Afterwards, Williams transferred the exercise data files to the MEC (Medical Equipment Computer) for downlink, as well as the daily wristband HRM (Heart Rate Monitor) data of the workouts on RED, followed by their erasure on the HRM storage medium (done six times a week).

Working off his voluntary Russian task list, Pavel performed cargo transfers from Progress 355/20P, with commensurate IMS updating.

As all new station crews, CDR Vinogradov and FE Williams had one hour each set aside on today’s schedule for ISS familiarization and adaptation, to help in adjusting to their new surroundings and activities.   [This unstructured and discretionary session has become a valuable standard requirement for new station occupants for the first two weeks.]

In addition, the crewmembers got two hours off duty, as compensation for work performed by them on 4/10 (Monday), their second rest day.

At ~3:25am EDT, Vinogradov and Williams held an interactive PAO/TV conference with RSC-Energia, GCTC (Gagarin Cosmonaut Training Center) and IBMP (Institute for Biomedical Problems) management in Moscow on the occasion of Cosmonautics Day today, via Ku- and S-band).

At 5:00am, also in observance of Cosmonautics Day, the crewmembers participated in a TV conference with Vladimir Putin, the President of the Russian Federation, via Ku- and S-band).

At ~7:15am, the crew enjoyed a Ku-and S-band conference with their ground support group from MAI (Moscow Aviation Institute) who have formed the “Musical Aviation Institute” group.

At ~2:55pm, the crew is scheduled for their weekly 15-min. teleconference with ISS Program Management at JSC/Houston via S-band/audio.

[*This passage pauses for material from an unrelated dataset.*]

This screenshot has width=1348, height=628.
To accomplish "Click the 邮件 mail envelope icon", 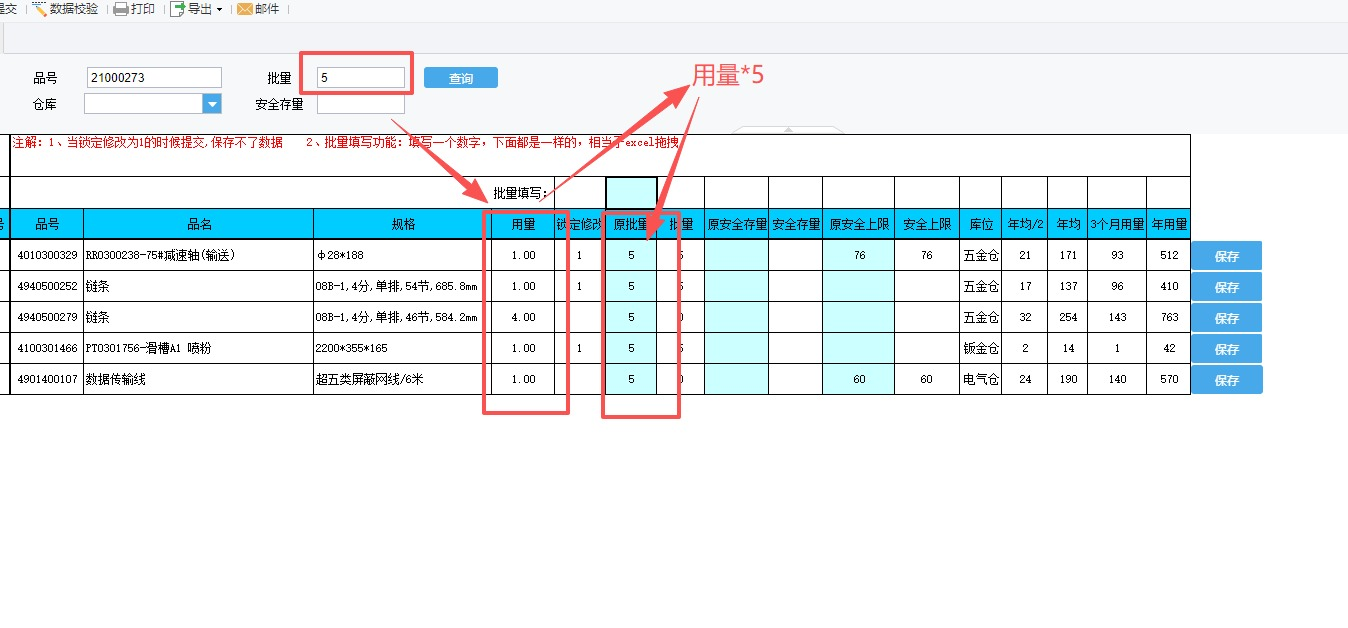I will click(244, 9).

The first part of semi-annual reconditioning activities on the P6 EPS (Electrical Power System) batteries concluded at ~6:00am EDT with discharge of battery set 2B2 BCDU (Battery Charge/Discharge Unit) completed.  After a 24-hr. hold, the battery recharge will begin.  The reconditioning of all six battery sets is tentatively scheduled to run through early June.   [Nickel hydrogen (NiH) batteries can develop and display memory loss resulting in a temporary loss of capacity that can be periodically erased by fully discharging and charging cells (reconditioning).  The battery state of charge (SOC) reported in telemetry does not include the effect of this reduced capacity.  These tests are necessary to improve battery health and to determine the amount of amp hour capacity retained since the reconditioning was performed.]

At ~7:55am, on Daily Orbit 10, TsUP-Moscow swapped two power-sharing USOS-to-RS (US to Russian segment) SNT voltage & current stabilizer units (transformers), switching from SNT-21 to -24.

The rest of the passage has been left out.